Attempt to change California’s definition of renewable energy fails
A controversial effort to broaden California’s definition of renewable energy has fizzled out. The proposal would have allowed electricity from a large dam in the Central Valley to count the same as solar and wind.
Under a law signed last year by former Gov. Jerry Brown aimed at reducing smog and greenhouse gas emissions, utilities in California are required to produce 60 percent of their electricity from renewable sources by 2030.
Large dams aren’t allowed to count toward that total, however. That rule dates back nearly 20 years, when state lawmakers wanted to increase investment in solar and wind projects, and did not want to increase demand for construction of big new dams on rivers, which kill salmon and have other environmental impacts.

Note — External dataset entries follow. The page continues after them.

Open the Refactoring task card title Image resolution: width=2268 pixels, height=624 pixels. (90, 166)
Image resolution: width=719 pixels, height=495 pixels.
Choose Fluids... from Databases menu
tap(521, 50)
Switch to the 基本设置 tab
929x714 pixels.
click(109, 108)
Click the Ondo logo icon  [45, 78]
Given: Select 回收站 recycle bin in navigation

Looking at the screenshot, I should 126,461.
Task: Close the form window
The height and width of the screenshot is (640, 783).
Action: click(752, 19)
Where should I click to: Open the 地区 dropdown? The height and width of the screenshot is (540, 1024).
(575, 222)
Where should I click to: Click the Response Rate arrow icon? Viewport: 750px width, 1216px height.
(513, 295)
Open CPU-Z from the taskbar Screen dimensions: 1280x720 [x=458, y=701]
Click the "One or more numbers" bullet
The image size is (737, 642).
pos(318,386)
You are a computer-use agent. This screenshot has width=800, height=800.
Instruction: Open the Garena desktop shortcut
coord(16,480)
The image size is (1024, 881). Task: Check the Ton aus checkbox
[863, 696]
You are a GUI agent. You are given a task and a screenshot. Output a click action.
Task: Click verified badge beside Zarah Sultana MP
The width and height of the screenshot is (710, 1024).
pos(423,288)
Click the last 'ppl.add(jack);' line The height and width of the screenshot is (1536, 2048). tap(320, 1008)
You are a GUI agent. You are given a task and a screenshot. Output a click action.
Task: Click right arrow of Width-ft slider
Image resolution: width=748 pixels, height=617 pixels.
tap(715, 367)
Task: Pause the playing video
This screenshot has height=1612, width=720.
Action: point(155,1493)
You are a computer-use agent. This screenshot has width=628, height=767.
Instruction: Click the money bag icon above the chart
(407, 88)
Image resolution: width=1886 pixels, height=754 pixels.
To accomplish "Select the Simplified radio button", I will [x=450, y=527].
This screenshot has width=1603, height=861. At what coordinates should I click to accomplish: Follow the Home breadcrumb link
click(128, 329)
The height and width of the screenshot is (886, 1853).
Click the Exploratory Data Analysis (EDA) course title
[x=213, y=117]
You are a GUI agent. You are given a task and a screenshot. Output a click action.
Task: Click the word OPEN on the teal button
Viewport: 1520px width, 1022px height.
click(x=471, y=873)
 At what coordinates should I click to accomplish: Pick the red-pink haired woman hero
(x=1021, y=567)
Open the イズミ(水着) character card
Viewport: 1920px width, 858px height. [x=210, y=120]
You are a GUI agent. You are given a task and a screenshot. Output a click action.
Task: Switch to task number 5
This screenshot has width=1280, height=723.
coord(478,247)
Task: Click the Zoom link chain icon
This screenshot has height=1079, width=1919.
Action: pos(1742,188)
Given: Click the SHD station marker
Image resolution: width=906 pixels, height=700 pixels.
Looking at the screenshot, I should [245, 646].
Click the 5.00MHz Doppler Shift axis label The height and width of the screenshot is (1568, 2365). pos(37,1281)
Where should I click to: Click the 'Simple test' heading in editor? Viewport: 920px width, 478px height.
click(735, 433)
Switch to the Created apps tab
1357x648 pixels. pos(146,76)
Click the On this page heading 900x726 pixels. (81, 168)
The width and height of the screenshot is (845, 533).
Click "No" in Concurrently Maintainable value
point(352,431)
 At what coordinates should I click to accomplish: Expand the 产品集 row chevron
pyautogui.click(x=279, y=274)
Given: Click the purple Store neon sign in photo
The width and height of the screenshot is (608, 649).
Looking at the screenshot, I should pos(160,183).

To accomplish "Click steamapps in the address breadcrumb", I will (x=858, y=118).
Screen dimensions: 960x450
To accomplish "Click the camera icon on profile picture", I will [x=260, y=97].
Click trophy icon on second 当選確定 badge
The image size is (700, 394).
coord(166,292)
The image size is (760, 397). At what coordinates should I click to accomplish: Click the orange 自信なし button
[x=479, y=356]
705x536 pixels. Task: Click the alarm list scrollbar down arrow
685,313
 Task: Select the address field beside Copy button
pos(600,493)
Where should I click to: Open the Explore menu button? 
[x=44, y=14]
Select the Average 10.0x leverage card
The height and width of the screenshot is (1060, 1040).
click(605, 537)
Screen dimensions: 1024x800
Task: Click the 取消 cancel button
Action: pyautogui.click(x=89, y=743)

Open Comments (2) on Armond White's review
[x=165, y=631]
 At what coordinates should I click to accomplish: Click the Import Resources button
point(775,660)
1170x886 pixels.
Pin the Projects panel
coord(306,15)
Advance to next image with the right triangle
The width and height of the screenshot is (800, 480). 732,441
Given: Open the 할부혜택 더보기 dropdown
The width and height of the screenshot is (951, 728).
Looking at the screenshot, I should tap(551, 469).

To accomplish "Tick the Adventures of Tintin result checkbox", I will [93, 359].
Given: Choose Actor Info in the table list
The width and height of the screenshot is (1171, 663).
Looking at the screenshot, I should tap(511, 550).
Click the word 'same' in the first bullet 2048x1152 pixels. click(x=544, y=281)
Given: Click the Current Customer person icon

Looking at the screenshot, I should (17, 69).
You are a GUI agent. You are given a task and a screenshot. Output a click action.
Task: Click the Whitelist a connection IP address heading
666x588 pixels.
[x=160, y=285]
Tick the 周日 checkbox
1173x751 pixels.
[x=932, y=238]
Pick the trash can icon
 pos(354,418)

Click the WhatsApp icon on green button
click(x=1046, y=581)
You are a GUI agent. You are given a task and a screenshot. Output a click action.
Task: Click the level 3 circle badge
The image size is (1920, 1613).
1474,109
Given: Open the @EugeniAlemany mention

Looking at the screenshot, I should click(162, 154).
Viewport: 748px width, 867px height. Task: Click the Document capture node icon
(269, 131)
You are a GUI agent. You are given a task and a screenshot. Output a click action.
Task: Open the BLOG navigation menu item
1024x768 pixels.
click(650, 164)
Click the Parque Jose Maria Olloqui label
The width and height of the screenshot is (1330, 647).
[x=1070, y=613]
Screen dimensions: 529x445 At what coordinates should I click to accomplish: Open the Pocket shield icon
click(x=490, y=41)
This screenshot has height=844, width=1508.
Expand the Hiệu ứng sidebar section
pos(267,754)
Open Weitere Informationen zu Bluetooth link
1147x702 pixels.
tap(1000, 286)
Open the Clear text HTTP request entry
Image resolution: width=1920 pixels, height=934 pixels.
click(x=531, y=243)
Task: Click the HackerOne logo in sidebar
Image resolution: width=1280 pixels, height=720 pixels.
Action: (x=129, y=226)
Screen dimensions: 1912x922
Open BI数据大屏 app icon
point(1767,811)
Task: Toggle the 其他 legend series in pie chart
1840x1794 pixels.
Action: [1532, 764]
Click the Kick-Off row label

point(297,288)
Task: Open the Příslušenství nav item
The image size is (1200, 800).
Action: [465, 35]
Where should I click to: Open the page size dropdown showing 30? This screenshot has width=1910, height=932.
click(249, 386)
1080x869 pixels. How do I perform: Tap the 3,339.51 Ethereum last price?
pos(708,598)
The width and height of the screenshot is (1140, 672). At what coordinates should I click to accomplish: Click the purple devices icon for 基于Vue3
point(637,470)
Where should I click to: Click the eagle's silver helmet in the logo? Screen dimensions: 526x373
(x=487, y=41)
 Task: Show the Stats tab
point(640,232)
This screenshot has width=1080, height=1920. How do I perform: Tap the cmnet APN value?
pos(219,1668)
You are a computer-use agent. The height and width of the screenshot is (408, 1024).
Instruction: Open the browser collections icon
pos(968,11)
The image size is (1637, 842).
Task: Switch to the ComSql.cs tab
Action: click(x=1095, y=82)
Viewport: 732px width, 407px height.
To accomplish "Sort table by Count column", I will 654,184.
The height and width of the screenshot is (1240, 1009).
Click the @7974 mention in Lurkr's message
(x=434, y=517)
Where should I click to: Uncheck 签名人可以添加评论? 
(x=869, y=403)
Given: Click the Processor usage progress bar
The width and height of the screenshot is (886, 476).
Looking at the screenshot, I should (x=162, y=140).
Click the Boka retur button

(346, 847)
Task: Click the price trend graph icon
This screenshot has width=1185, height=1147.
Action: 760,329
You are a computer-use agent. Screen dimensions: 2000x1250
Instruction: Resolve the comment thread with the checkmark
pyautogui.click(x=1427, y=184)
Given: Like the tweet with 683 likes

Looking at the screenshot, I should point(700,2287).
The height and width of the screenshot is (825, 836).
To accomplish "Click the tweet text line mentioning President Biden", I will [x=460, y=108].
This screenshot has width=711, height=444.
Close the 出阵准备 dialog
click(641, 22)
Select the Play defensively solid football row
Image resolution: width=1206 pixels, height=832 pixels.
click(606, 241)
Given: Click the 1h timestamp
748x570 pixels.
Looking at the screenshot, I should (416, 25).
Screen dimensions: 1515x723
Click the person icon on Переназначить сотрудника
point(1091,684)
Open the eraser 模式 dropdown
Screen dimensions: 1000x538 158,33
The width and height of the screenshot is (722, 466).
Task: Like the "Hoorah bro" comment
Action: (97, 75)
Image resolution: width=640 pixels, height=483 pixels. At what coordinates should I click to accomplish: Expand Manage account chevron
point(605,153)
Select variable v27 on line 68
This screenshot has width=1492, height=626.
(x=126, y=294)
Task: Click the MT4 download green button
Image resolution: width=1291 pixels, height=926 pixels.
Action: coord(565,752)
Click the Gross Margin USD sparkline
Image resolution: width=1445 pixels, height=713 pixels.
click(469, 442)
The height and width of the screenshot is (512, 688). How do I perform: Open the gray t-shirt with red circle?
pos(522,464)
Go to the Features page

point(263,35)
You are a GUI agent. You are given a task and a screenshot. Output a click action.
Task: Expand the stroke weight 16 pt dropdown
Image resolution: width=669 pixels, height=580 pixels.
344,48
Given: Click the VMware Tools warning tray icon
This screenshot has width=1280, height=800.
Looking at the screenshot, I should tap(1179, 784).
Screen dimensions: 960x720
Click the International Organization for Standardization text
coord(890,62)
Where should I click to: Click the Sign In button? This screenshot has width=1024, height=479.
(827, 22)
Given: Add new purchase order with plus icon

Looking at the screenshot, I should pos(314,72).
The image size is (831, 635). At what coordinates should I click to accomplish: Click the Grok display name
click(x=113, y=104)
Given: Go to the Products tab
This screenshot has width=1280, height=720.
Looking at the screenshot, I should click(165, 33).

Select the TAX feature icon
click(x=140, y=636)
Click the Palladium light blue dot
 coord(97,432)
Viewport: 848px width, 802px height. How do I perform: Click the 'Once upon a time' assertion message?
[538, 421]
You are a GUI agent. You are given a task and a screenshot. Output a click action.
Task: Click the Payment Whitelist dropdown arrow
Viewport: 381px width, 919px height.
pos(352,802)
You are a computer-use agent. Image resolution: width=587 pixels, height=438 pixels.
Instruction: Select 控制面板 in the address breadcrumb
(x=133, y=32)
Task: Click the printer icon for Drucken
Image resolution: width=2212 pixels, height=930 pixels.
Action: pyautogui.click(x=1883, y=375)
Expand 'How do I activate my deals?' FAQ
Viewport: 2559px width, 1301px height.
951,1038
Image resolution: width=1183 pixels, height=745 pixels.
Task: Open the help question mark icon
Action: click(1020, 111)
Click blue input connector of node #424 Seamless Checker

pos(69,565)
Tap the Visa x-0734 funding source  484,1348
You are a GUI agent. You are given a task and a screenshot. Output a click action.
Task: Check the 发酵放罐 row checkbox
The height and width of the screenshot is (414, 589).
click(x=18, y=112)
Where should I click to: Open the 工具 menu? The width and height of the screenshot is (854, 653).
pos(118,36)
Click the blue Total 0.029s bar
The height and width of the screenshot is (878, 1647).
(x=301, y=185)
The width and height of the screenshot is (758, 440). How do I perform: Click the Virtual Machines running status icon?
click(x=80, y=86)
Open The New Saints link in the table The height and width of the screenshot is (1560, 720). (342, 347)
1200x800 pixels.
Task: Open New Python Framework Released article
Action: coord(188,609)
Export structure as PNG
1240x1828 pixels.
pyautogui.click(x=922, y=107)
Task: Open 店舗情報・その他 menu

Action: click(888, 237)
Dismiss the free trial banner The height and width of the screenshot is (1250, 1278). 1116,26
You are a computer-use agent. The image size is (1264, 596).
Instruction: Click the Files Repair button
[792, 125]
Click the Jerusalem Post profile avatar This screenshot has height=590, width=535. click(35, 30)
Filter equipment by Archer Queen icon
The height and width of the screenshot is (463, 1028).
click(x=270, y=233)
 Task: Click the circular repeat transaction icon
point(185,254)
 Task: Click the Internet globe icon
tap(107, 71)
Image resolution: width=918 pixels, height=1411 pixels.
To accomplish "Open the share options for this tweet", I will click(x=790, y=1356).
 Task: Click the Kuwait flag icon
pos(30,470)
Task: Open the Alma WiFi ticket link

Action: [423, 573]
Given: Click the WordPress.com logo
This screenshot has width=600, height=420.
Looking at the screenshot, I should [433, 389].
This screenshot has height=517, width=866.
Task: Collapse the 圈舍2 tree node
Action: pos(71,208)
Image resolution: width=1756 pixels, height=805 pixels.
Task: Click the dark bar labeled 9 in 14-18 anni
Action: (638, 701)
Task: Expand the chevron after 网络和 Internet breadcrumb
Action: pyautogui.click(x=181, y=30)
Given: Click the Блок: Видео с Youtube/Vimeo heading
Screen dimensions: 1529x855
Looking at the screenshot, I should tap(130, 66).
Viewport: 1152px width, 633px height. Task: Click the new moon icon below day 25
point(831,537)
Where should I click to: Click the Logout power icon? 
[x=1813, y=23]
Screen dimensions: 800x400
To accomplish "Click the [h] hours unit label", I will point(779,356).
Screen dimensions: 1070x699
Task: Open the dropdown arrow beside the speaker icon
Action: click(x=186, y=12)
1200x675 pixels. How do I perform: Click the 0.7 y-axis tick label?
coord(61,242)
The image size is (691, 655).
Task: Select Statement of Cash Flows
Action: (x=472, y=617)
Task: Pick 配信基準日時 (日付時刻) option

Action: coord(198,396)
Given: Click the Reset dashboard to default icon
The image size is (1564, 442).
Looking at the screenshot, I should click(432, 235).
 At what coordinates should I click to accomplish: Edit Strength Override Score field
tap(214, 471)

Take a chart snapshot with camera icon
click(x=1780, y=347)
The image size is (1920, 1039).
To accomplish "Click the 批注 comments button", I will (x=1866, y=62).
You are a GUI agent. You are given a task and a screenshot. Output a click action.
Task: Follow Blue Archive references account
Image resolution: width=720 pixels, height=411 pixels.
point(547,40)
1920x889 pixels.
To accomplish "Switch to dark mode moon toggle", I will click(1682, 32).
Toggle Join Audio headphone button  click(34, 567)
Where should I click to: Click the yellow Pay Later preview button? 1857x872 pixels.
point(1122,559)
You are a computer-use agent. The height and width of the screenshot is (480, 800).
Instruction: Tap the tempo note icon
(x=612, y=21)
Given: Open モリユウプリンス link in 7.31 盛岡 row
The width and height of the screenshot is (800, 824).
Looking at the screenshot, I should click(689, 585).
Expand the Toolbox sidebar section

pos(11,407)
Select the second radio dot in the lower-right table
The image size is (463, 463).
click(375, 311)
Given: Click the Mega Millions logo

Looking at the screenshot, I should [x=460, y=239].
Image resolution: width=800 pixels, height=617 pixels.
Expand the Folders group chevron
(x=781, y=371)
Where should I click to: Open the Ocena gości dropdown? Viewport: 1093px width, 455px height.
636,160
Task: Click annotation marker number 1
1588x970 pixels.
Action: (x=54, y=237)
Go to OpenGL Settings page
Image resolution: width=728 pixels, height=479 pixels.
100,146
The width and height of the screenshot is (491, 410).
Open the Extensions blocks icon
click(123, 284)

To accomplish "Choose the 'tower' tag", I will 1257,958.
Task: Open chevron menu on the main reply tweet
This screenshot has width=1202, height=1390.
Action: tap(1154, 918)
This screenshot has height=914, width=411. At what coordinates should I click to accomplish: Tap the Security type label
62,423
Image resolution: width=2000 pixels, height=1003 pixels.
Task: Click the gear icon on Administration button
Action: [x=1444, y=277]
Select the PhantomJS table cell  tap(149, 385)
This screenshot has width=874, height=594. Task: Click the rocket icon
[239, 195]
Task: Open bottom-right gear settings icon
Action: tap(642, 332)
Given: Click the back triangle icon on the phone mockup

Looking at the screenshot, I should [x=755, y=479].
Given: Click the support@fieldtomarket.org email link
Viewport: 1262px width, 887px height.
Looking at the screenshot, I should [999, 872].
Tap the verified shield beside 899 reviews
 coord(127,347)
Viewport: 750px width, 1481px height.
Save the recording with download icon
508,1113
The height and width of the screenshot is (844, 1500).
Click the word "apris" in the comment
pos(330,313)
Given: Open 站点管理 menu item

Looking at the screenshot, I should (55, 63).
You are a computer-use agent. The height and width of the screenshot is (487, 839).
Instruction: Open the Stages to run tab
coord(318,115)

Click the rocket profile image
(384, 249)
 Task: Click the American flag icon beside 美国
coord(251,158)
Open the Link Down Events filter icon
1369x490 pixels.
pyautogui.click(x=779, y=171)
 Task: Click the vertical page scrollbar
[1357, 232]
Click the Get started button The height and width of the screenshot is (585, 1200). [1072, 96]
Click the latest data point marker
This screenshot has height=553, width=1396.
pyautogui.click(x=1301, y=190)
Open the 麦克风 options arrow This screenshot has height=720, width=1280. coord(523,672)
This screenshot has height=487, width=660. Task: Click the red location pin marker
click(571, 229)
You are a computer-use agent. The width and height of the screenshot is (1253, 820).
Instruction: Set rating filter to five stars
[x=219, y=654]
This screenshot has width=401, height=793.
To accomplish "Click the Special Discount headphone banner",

But State Sen. Anna Caballero, D-Salinas, introduced the bill earlier this year to allow two utilities, the Modesto and Turlock irrigation districts, to count the electricity generated by turbines at Don Pedro Reservoir, which they jointly own, toward their 60 percent mandate.
Caballero, whose district includes eastern Santa Clara County and much of Stanislaus, San Benito, Fresno and Merced counties, said she was trying to keep electricity costs low for low-income residents of the Central Valley by not requiring the two utilities to buy solar and wind power when they already have clean electricity from the Don Pedro Reservoir, which is visible to motorists driving to Yosemite National Park along Highway 120 east of Groveland.
“California’s renewable energy goals are laudable, but they should take into account the different ways in which our most disadvantaged communities are affected,” she said late last week.
The bill passed an early vote in a committee. But it failed to gain enough support for Caballero to bring it up for a vote in the full Senate, where it needed 21 of 40 votes. Instead the bill was reassigned to the rules committee, and branded as a two-year bill, which gives Caballero the option of bringing it up again next year.
The bill drew stiff opposition from environmental and health groups, from the Sierra Club to the American Lung Association. They argued that if Don Pedro’s electricity was counted as renewable, then the owners of dozens of other large dams would want the same treatment. That would mean that demand for solar and wind power could falter.
“California needs to double down and do even more on ramping up renewable energy,” said Fran Pavley, a former state senator who wrote California’s landmark cap-and-trade law in 2006, and who opposed Caballero’s bill. “The sense of urgency is real.”
Pavley noted that under current law, hydropower from large dams will count as renewable after 2045, when state law requires 100 percent of California’s electricity to come from renewable or “carbon-free” sources. And, she added, there is a provision in existing law that lets utilities appeal to the state Public Utilities Commission for a waiver if they can prove unfair rate hikes on customers.